§ Data entries:
+---+

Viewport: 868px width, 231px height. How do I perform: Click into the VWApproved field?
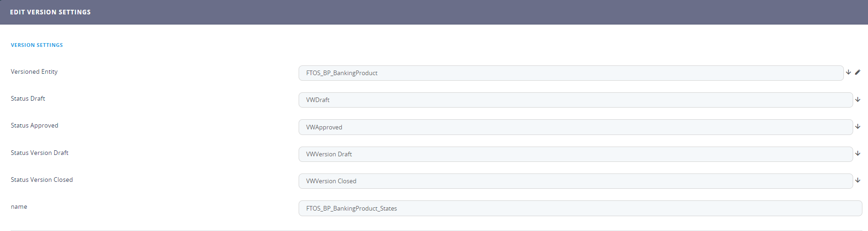coord(575,127)
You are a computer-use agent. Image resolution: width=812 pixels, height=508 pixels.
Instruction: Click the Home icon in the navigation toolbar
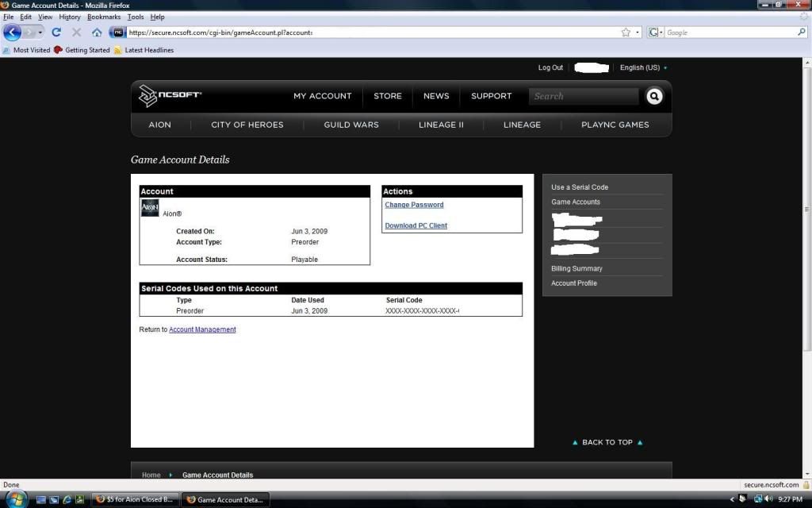tap(97, 33)
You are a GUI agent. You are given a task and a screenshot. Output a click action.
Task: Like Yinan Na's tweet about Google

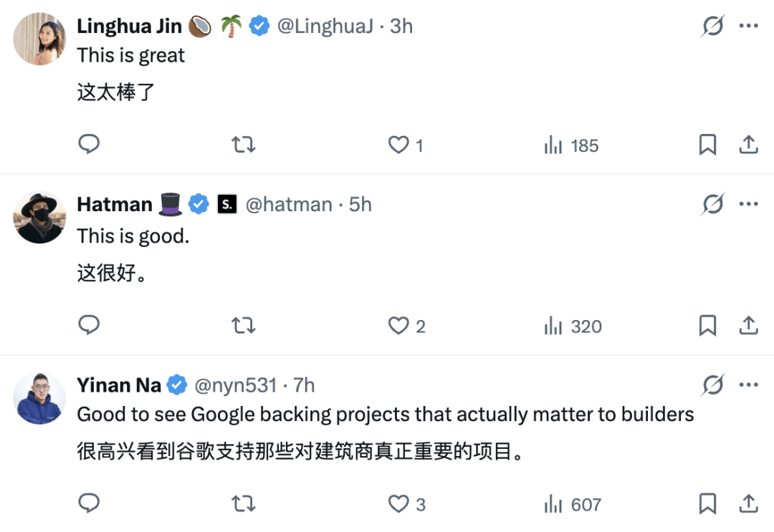(x=398, y=504)
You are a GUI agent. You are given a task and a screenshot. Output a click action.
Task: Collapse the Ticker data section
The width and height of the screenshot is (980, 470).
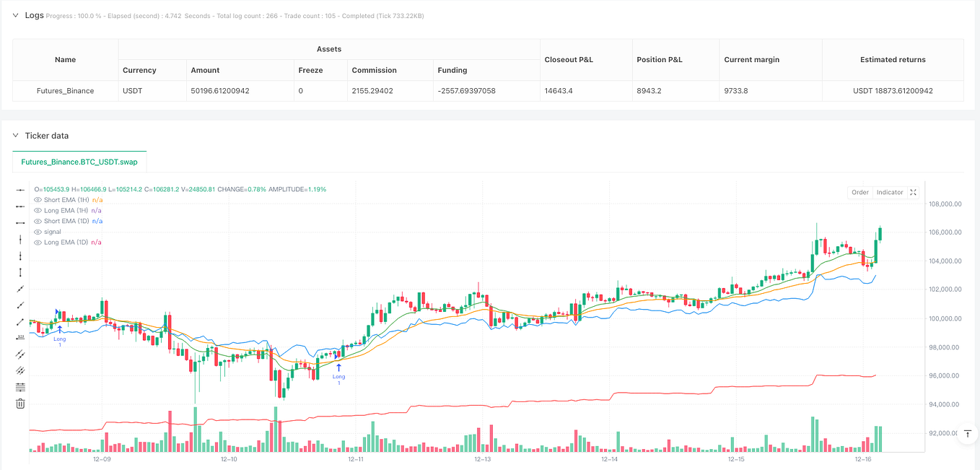click(x=16, y=135)
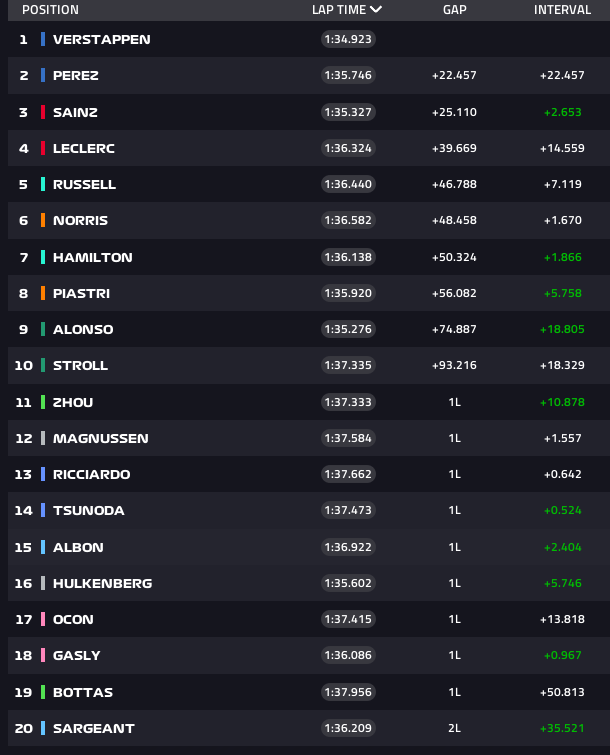Select the GAP column header
Viewport: 610px width, 755px height.
coord(454,10)
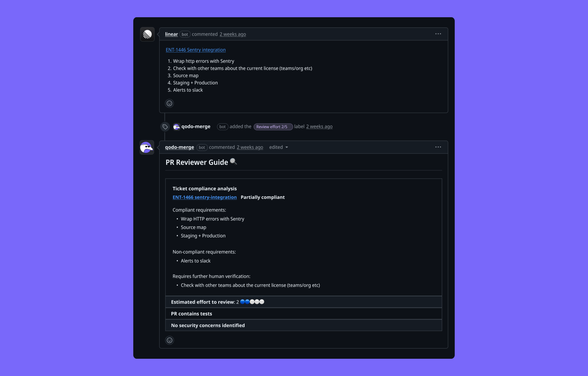Click "2 weeks ago" on the label event
This screenshot has height=376, width=588.
point(319,127)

+---+

§ What the task requires: From the first line to the last, set down the records word for word and drop the images.

§ Answer section:
Viewport: 868px width, 231px height. How do I perform: Click into the VWApproved field?
coord(575,127)
You are a computer-use agent. Image resolution: width=812 pixels, height=508 pixels.
Instruction: Click the Home icon in the navigation toolbar
tap(97, 33)
You are a GUI agent. You are given a task and a screenshot. Output a click action.
Task: Like Yinan Na's tweet about Google

(x=398, y=504)
You are a GUI agent. You are given a task and a screenshot. Output a click action.
Task: Collapse the Ticker data section
The width and height of the screenshot is (980, 470).
click(x=16, y=135)
Select the GAP column header
Viewport: 610px width, 755px height.
coord(454,10)
Click "2 weeks ago" on the label event
This screenshot has height=376, width=588.
point(319,127)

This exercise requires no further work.